• Data records:
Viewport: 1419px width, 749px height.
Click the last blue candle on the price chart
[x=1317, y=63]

--

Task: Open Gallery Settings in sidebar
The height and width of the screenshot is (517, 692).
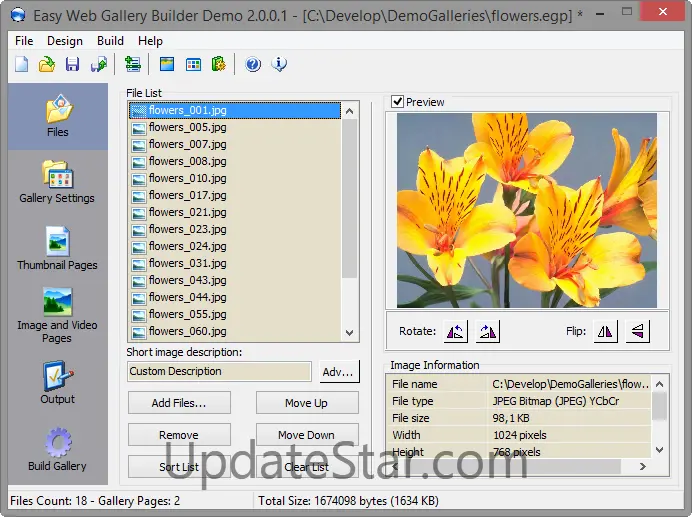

• Work to be completed:
Where does the word "height" appear in the material above? Copy every line that holds it.

• Written solution:
Viewport: 1419px width, 749px height.
The height and width of the screenshot is (517, 692).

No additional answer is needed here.